Segment Open
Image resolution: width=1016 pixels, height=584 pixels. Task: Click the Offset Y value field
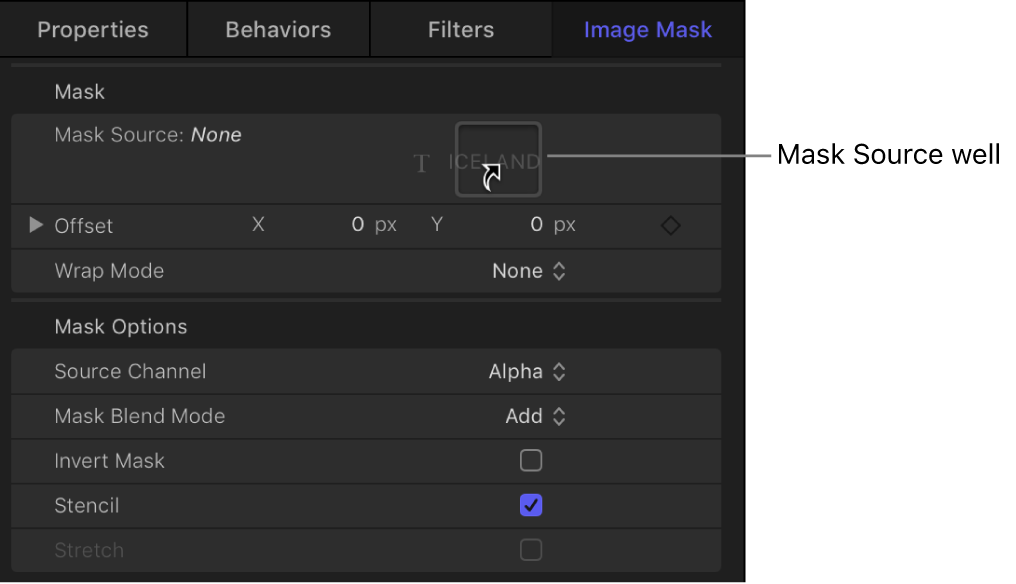pos(536,225)
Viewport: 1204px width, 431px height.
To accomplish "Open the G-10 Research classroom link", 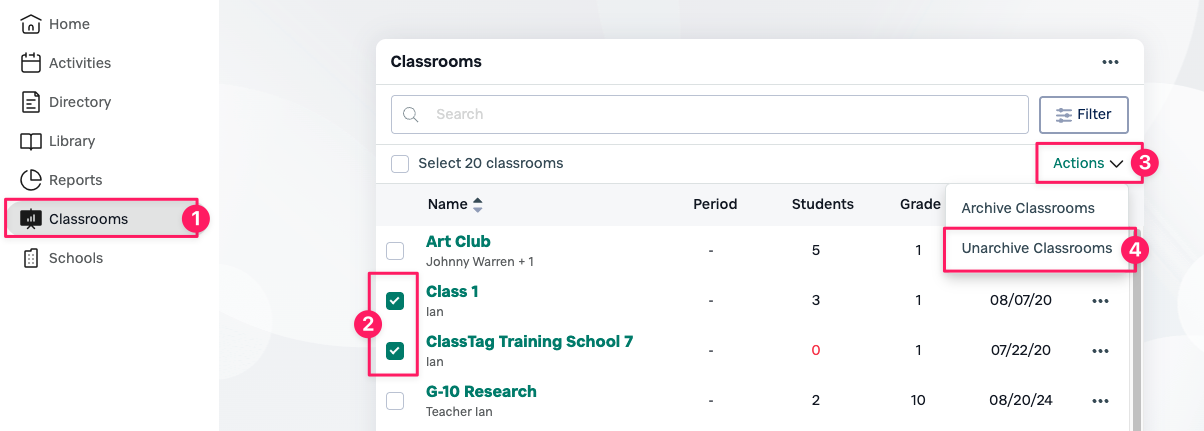I will click(x=481, y=391).
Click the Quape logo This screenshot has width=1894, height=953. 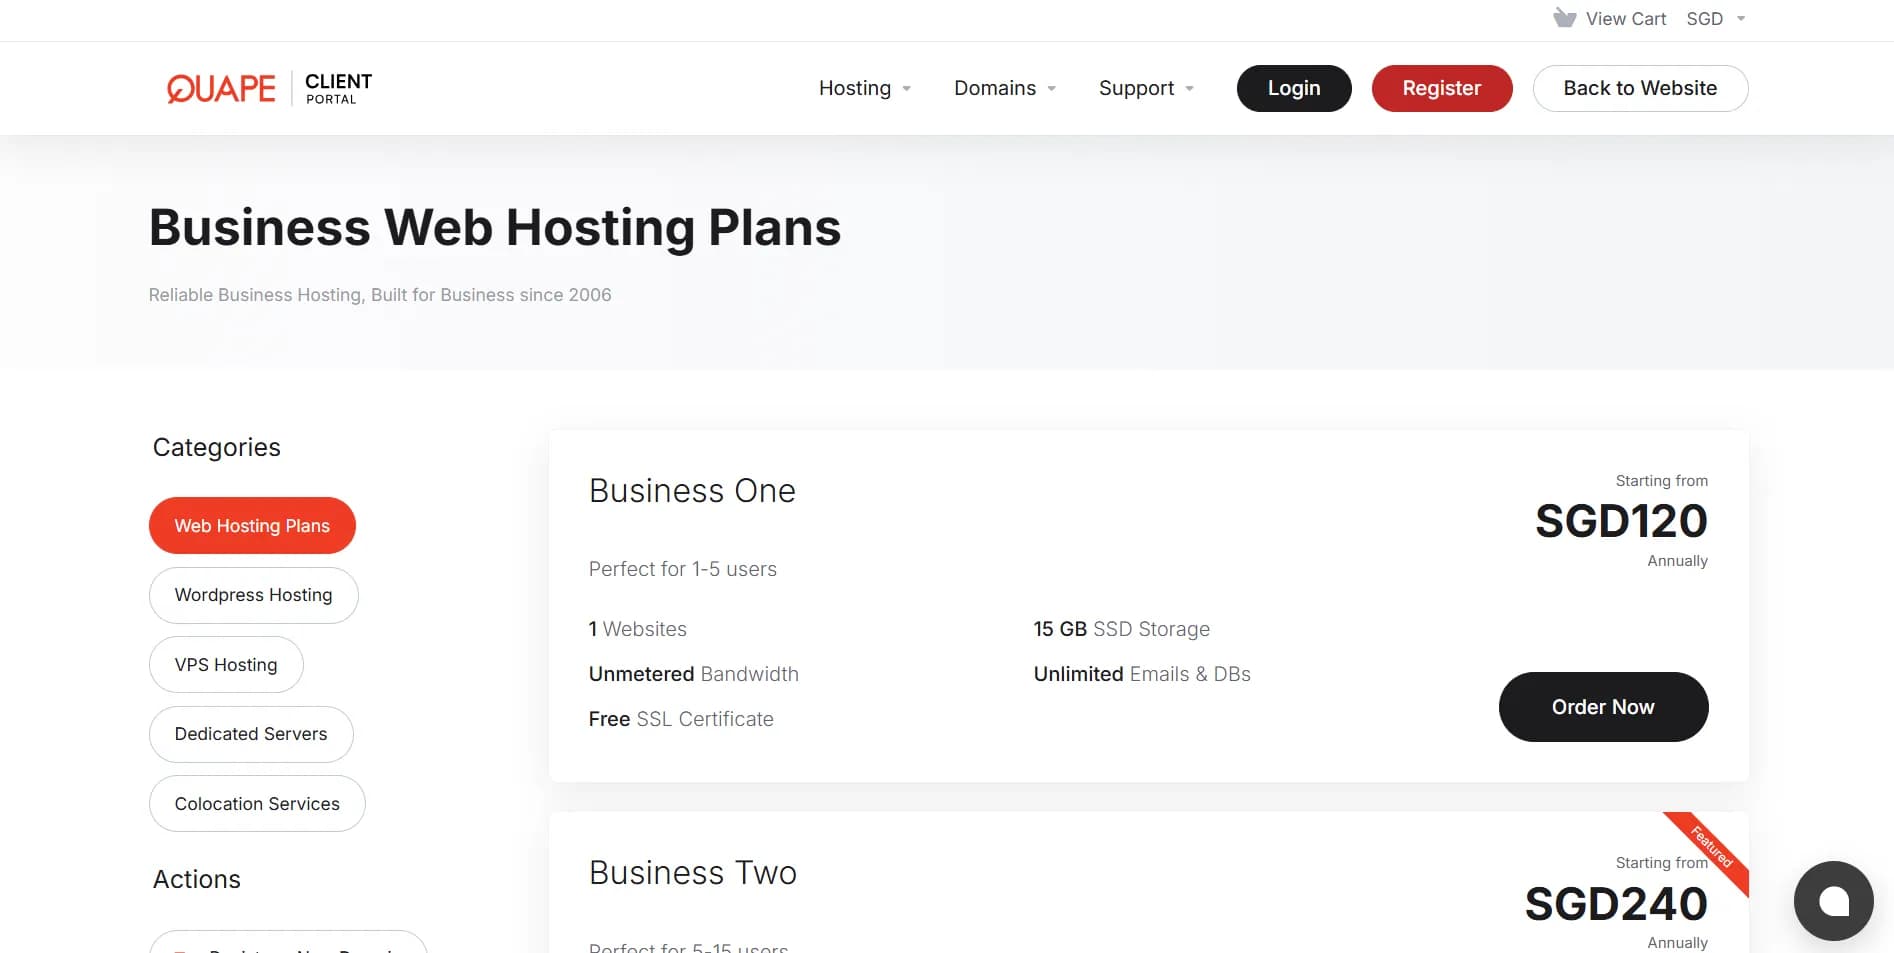coord(221,88)
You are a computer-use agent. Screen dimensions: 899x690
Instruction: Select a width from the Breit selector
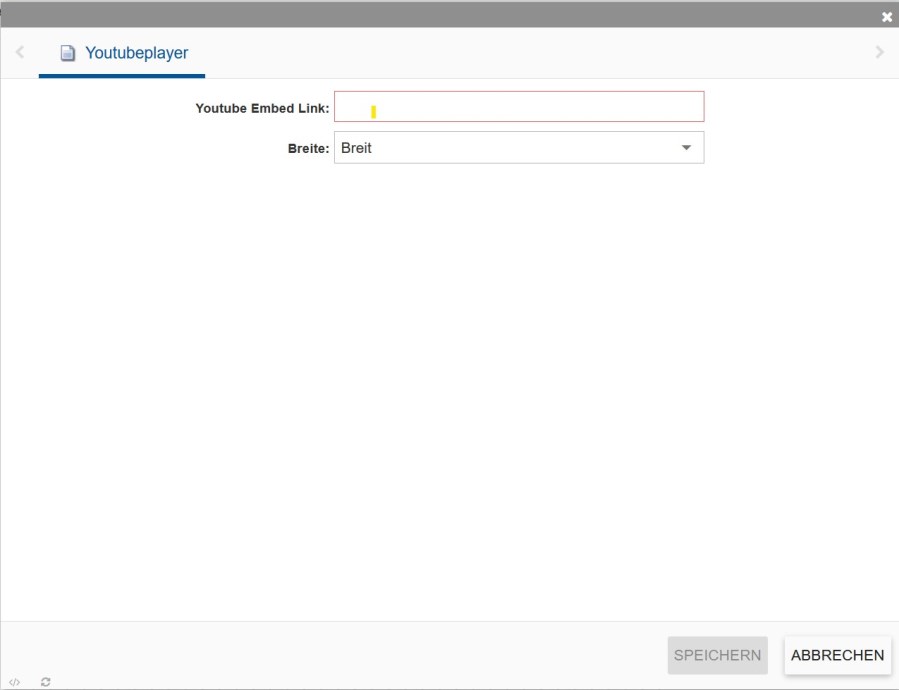pyautogui.click(x=520, y=147)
Segment Closed
Work order
Print, exactly and only, the lines running from the line with "Instruction: Select a" through the last line of the data, including both. Skip any picture.

Response below
Instruction: Select a width from the Breit selector
pyautogui.click(x=520, y=147)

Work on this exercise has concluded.